TASK TO COMPLETE
Before copying, set the pictures aside; then repeat every line below verbatim.

______

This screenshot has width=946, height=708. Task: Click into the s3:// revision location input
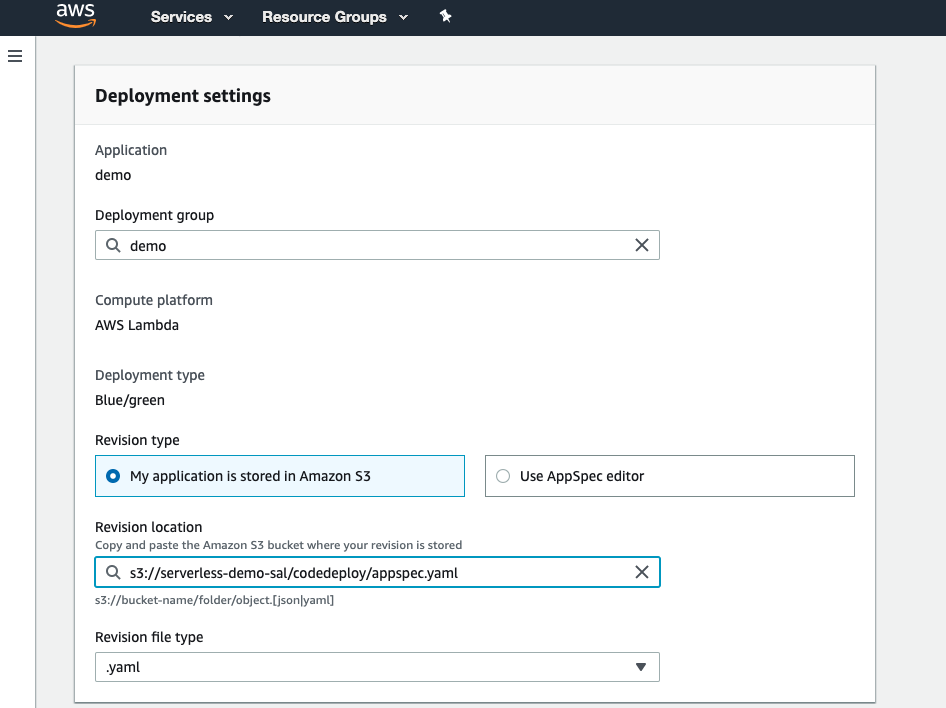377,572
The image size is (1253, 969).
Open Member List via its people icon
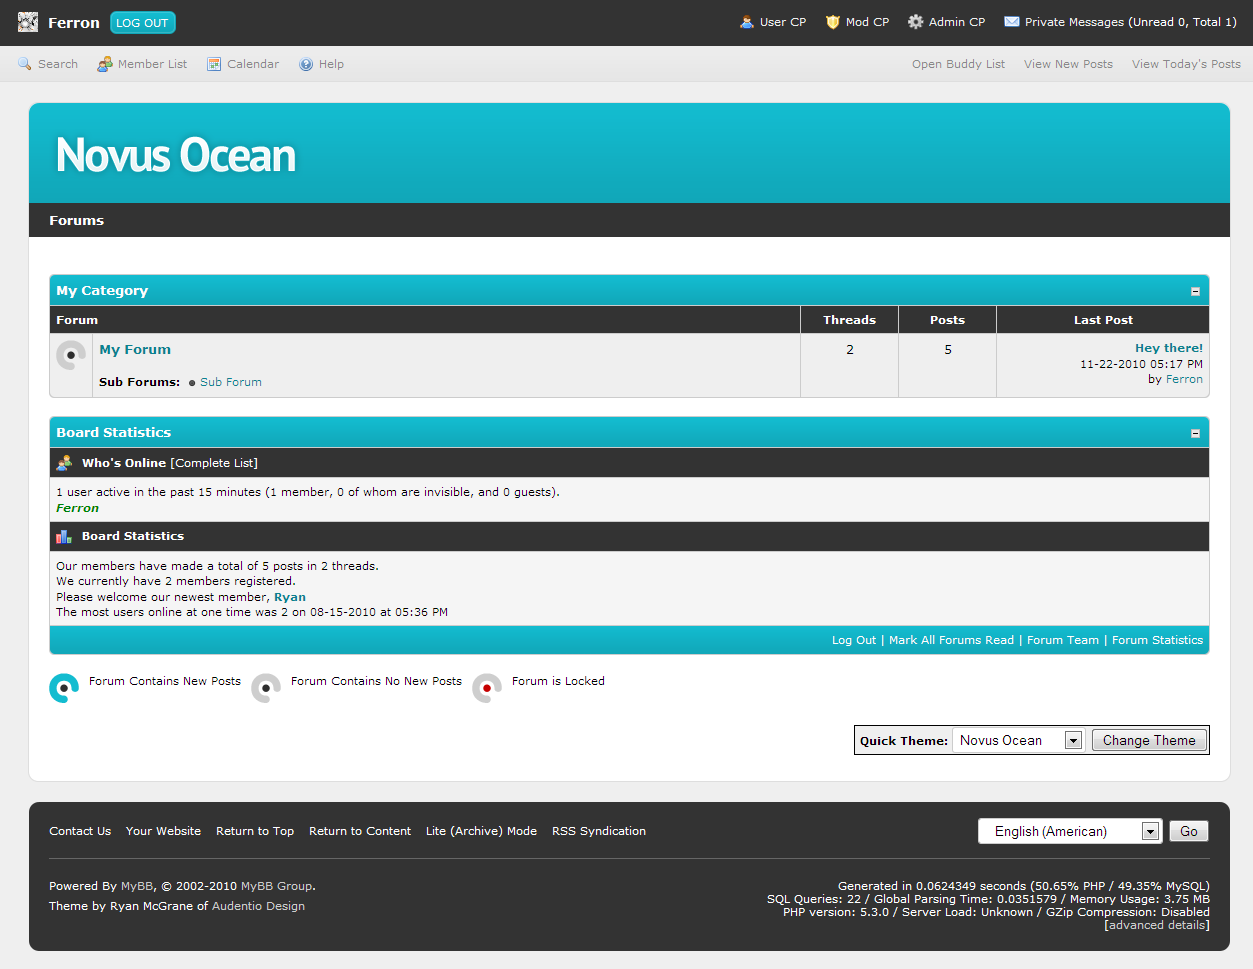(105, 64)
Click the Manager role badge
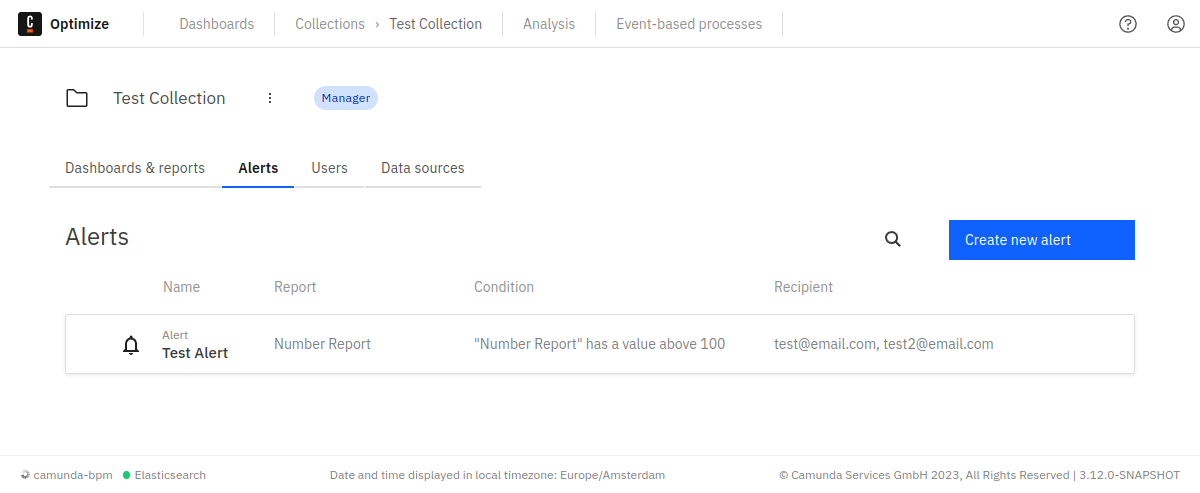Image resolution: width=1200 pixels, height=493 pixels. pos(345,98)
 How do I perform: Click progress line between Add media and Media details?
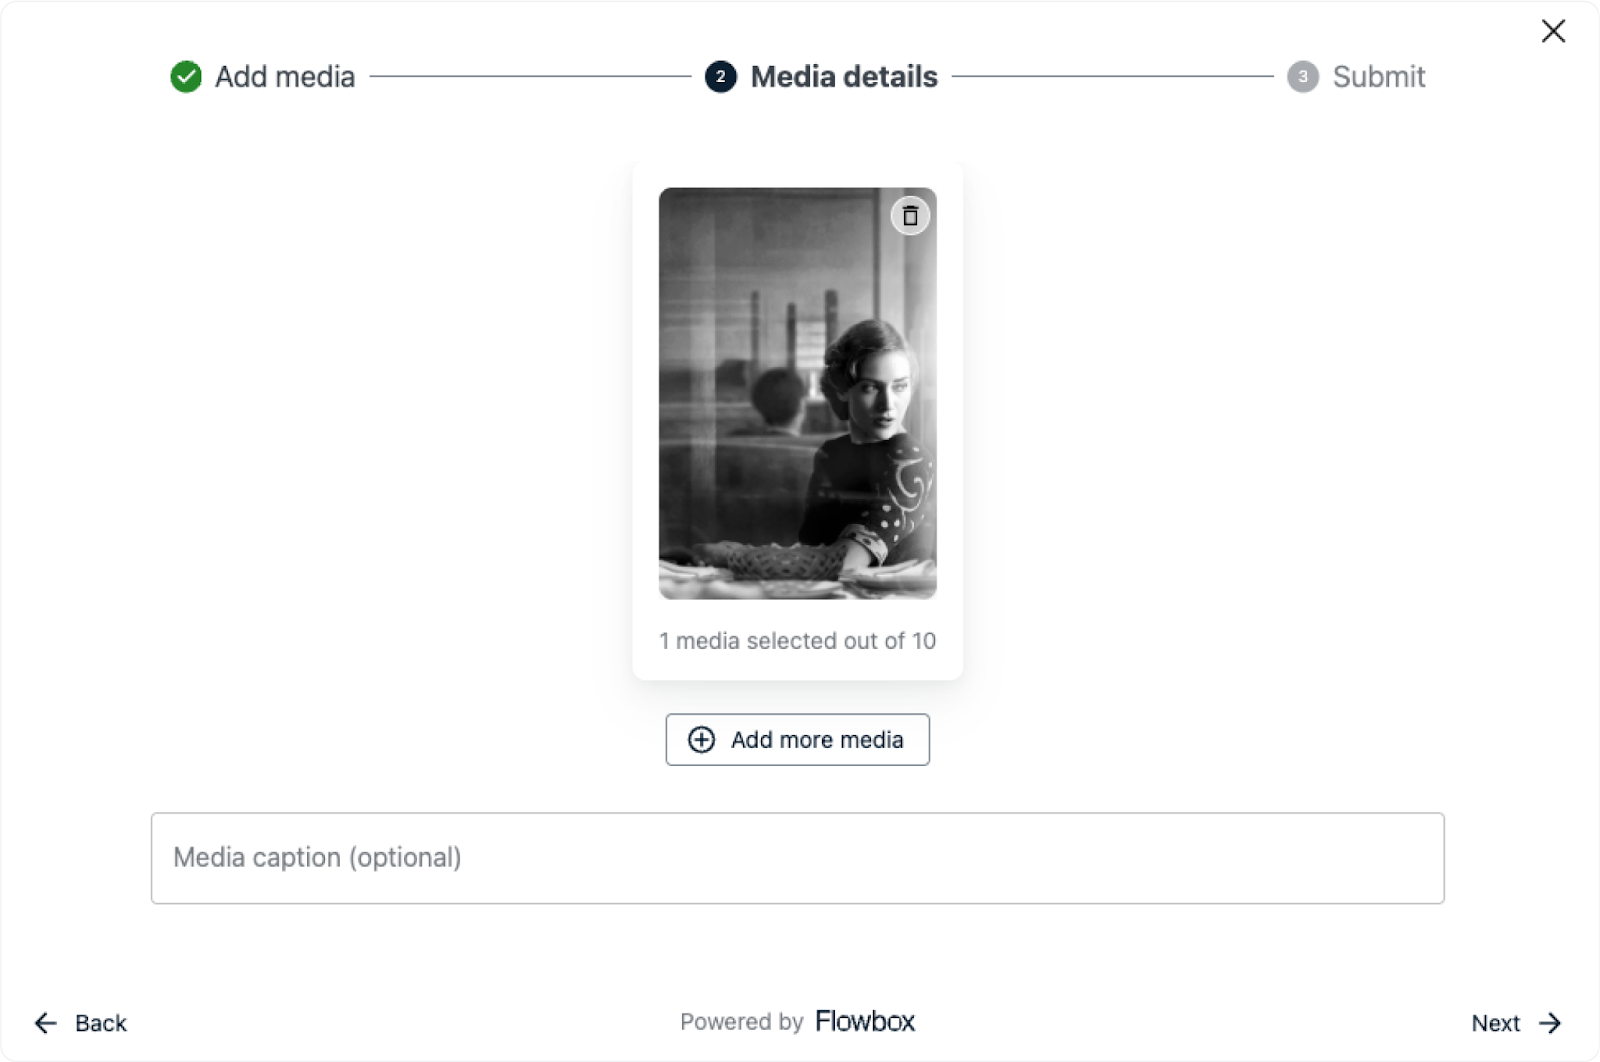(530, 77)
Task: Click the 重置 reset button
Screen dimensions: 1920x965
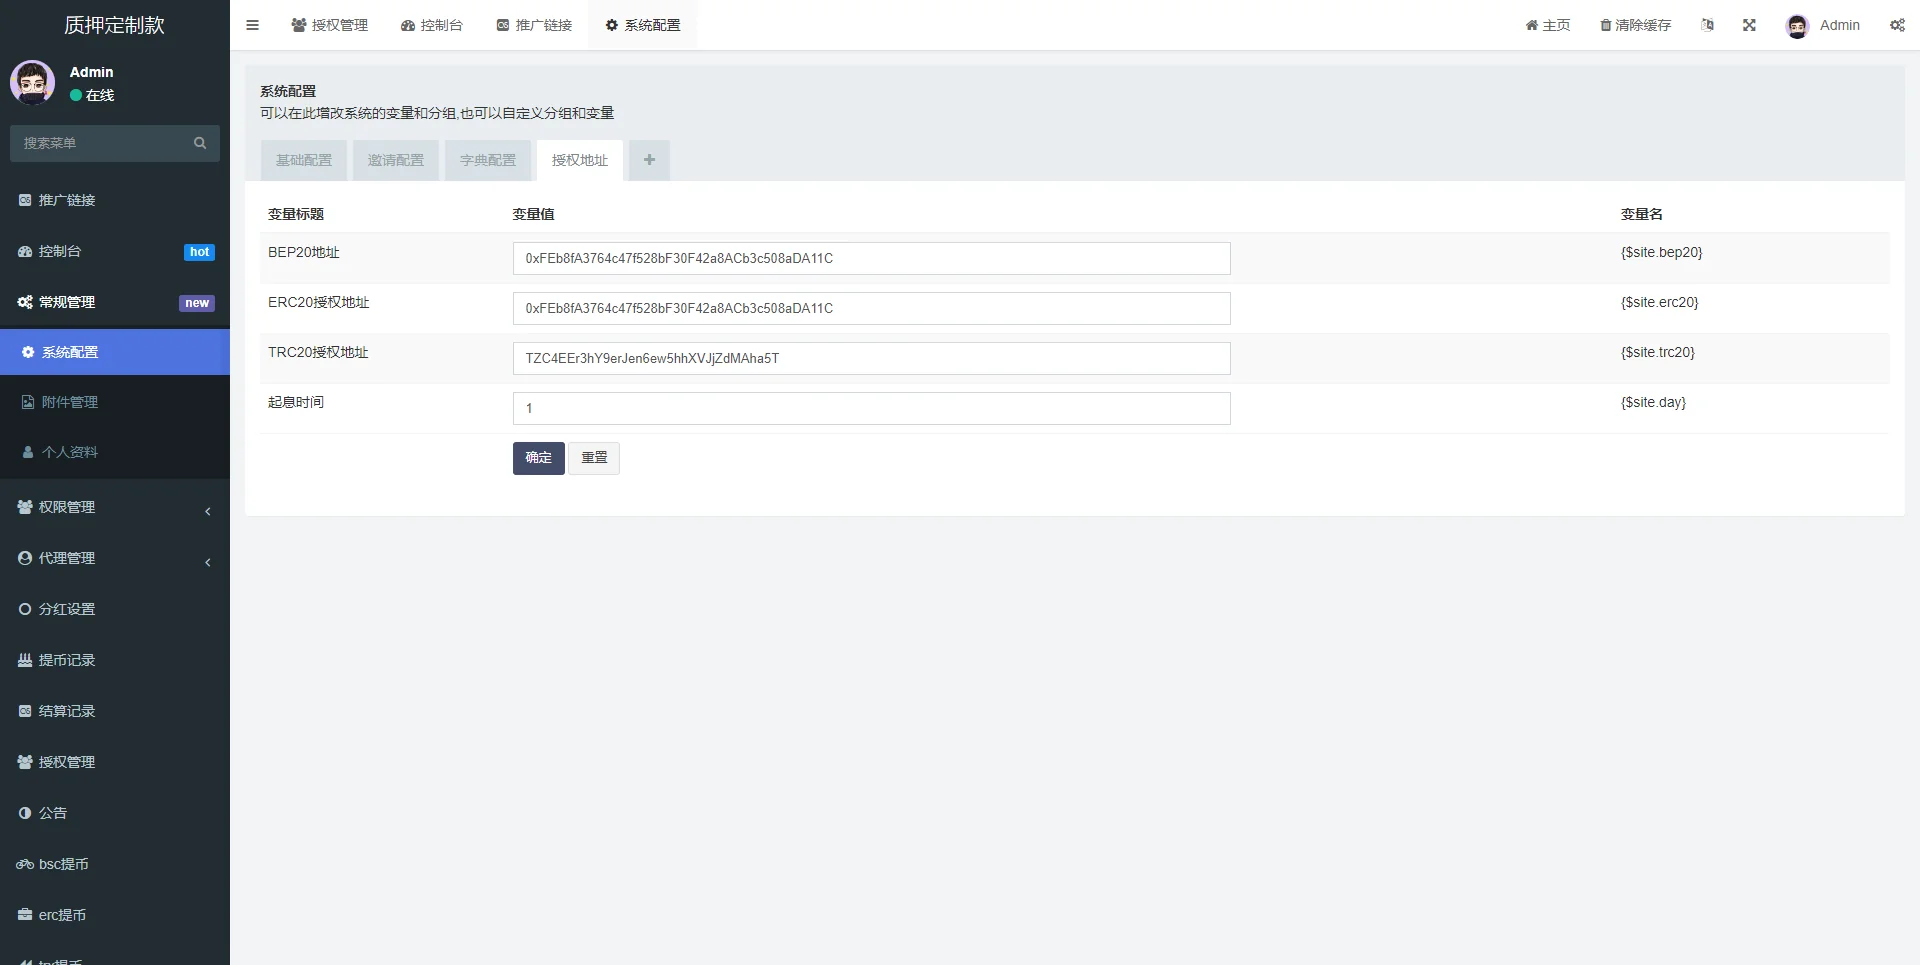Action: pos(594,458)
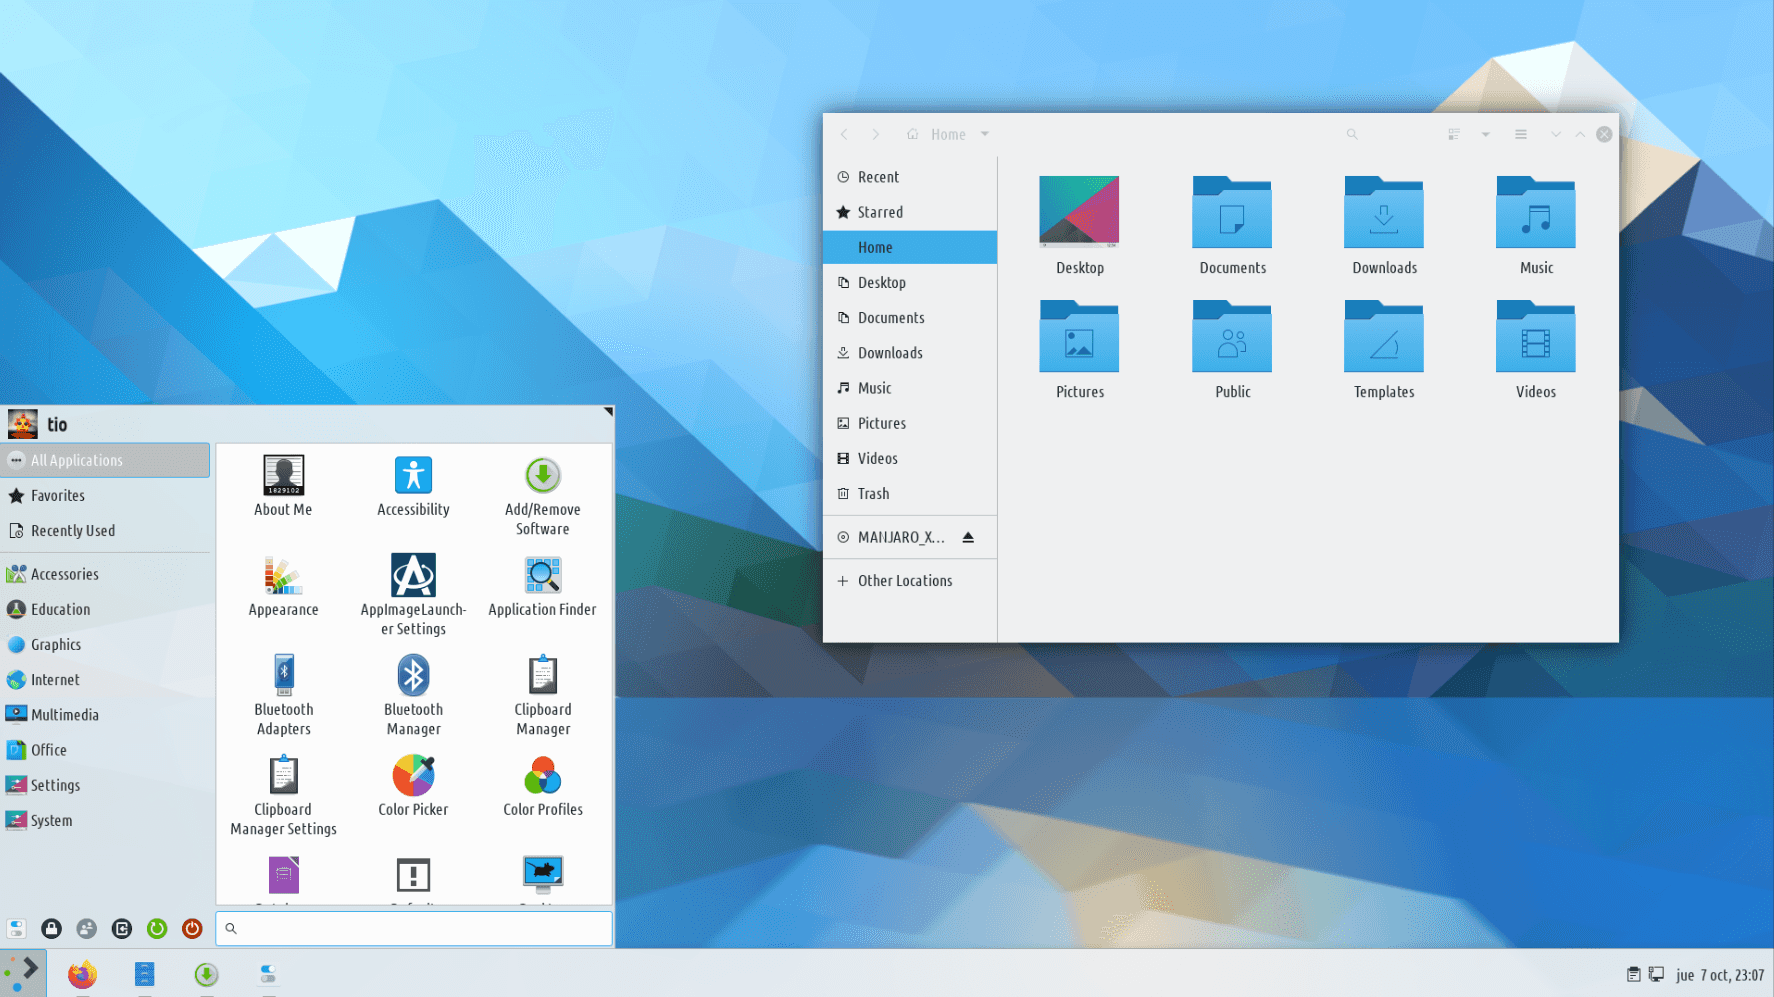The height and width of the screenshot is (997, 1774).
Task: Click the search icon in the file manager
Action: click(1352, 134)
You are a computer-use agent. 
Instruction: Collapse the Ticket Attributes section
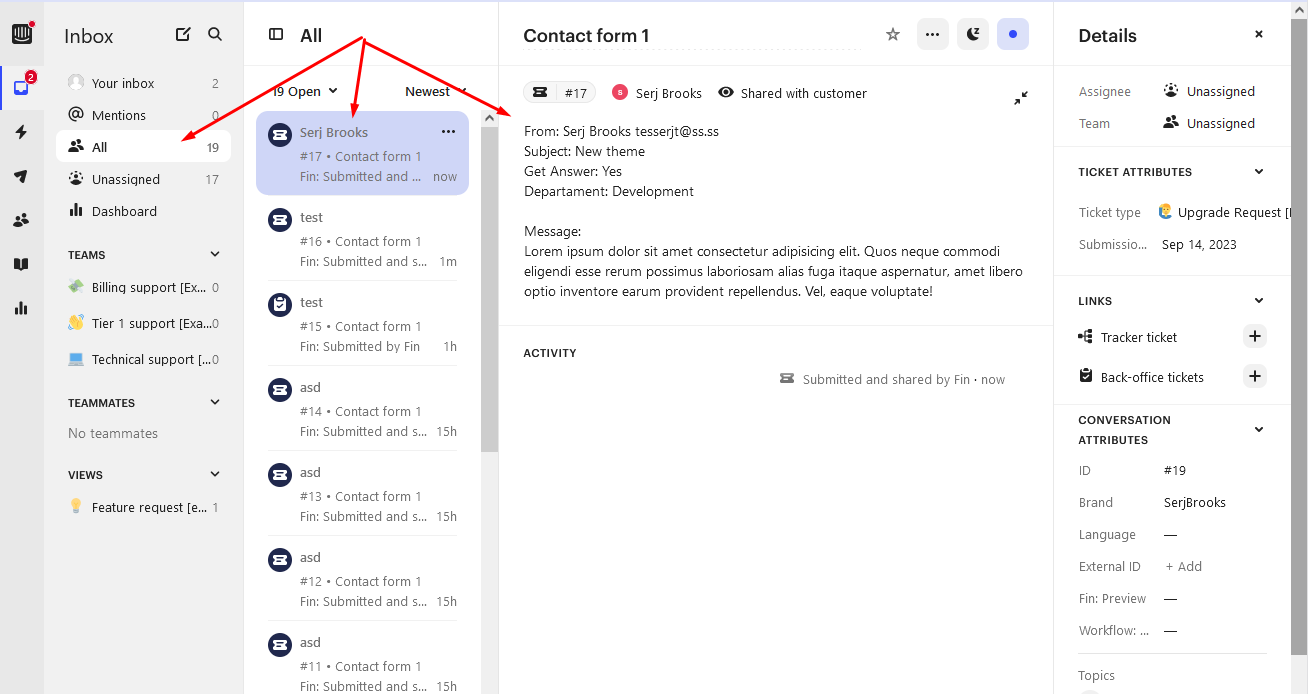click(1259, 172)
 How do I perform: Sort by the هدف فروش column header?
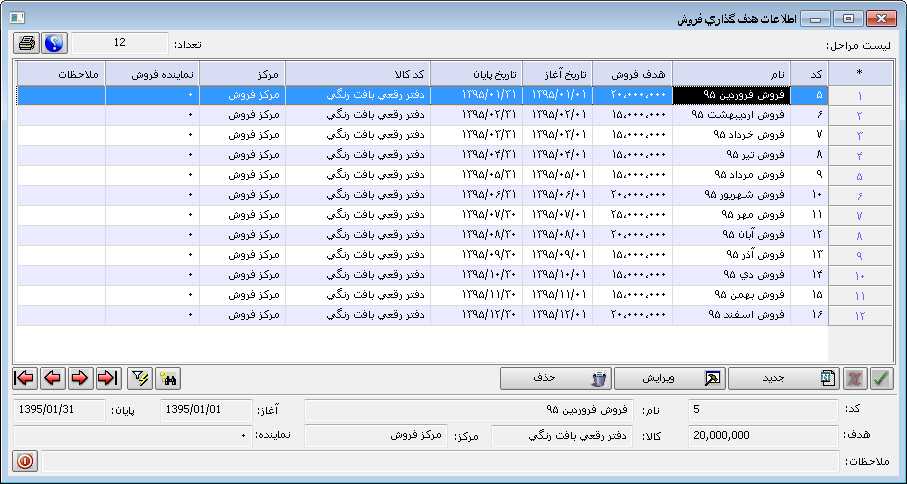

______

THE COMPLETED TASK
This screenshot has width=946, height=708. Task: Click into the s3:// revision location input
377,572
The image size is (1253, 969).
Open Member List via its people icon
(105, 64)
Click the Manager role badge
Image resolution: width=1200 pixels, height=493 pixels. pos(345,98)
 How do I perform: Click progress line between Add media and Media details?
(530, 77)
Task: Click the 重置 reset button
Screen dimensions: 1920x965
Action: pos(594,458)
The height and width of the screenshot is (997, 1774).
Task: Click the search icon in the file manager
Action: click(1352, 134)
You are a computer-use agent. 
Instruction: Collapse the Ticket Attributes section
click(1259, 172)
 How do I perform: Sort by the هدف فروش column header?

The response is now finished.